Aku menangis lirih di masjid tadi. Sebelumnya, kudengar lantunan ayat suci dibacakan oleh seorang pemuda yang tak sempat kuamati wajahnya di pelataran masjid. Seketika, aku tahu yang aku butuhkan. Aku tahu aku membutuhkan sosok yang sabar mengayomiku dan membimbingku 'tuk menjalani hidup dengan sebaik-baiknya. Aku rasa semua ingin mendapati pendamping seperti itu, bukan sekadar mendapatkan kawan malam mingguan setiap pekannya. Juga bukan sekadar mendapatkan pasangan halal yang bisa kau apa-apakan sekehendak hatimu. Bukan.
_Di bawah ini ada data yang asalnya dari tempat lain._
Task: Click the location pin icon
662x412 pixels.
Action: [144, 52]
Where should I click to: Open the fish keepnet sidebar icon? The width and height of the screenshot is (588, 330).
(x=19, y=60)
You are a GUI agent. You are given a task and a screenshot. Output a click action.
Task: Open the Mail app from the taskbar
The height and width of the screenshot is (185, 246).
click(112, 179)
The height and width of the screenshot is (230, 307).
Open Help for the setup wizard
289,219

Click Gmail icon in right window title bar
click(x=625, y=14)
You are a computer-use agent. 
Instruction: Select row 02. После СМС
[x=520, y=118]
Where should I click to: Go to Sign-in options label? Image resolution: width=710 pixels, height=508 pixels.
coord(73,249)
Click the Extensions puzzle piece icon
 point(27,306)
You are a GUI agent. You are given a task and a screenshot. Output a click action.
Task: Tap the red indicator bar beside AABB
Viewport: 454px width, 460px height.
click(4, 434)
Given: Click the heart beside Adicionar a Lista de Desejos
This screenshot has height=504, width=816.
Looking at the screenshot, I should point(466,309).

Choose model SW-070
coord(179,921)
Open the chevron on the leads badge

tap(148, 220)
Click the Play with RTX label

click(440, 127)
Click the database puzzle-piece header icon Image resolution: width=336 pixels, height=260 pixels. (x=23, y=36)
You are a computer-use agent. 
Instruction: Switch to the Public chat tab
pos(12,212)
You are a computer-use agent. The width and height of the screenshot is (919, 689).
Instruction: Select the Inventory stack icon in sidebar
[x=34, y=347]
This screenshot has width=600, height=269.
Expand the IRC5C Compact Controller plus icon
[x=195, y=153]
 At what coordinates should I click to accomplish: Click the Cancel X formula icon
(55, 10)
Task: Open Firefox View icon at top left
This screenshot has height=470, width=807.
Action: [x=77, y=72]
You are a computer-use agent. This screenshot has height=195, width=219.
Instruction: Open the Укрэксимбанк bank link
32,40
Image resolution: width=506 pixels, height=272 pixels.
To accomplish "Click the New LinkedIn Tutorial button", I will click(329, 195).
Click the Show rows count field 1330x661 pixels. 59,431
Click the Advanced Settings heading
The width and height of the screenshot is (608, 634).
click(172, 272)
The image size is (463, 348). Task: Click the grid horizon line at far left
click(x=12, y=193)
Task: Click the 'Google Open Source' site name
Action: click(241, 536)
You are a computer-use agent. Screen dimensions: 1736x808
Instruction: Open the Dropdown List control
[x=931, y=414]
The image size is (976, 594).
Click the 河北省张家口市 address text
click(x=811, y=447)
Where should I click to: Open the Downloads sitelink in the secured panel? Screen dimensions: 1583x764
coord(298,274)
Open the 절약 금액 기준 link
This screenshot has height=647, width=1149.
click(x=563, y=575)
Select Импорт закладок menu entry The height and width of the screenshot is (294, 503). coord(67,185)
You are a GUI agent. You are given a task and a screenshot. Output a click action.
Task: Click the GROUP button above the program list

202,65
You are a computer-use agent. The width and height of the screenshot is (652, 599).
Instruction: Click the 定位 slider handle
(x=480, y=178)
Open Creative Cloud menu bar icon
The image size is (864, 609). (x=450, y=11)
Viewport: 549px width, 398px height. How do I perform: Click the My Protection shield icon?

Lantas, aku teringat kau. Kudengar suara-suara membisikiku bahwa kau bukanlah sosok itu. Bukan kau yang 'kan membawa kedamaian di hatiku setiap harinya. Bukan kau yang 'kan mendampingiku di dunia dan di akhirat. Kau jatah orang lain. Lepaskan. Lepaskan saja.
Selalu begini. Tatkalanya aku memutuskan hatiku pada satu orang, ada saja suara-suara yang menggelisahkan batinku. Bahwa bukan dia orangnya. Nanti akan ada, pasti akan ada. Sementara itu, pikiranku ketakutan, bagaimanakah jika ia yang dinanti tak kunjung tiba? Bahwa ia yang dipastikan hadir mendadak membatalkan janji? Bahwa ia sesungguhnya tak pernah ada? Relakah aku melepaskan genggamanku kini demi sesuatu yang tak pasti? Akan tetapi, suara-suara itu terus membisikiku, memaksaku untuk percaya. Dan aku akhirnya menyerah, memutuskan 'tuk percaya. Dan perlahan, bermodal keyakinan, akan kuputuskan tali itu. Lalu terbang bebas di angkasa.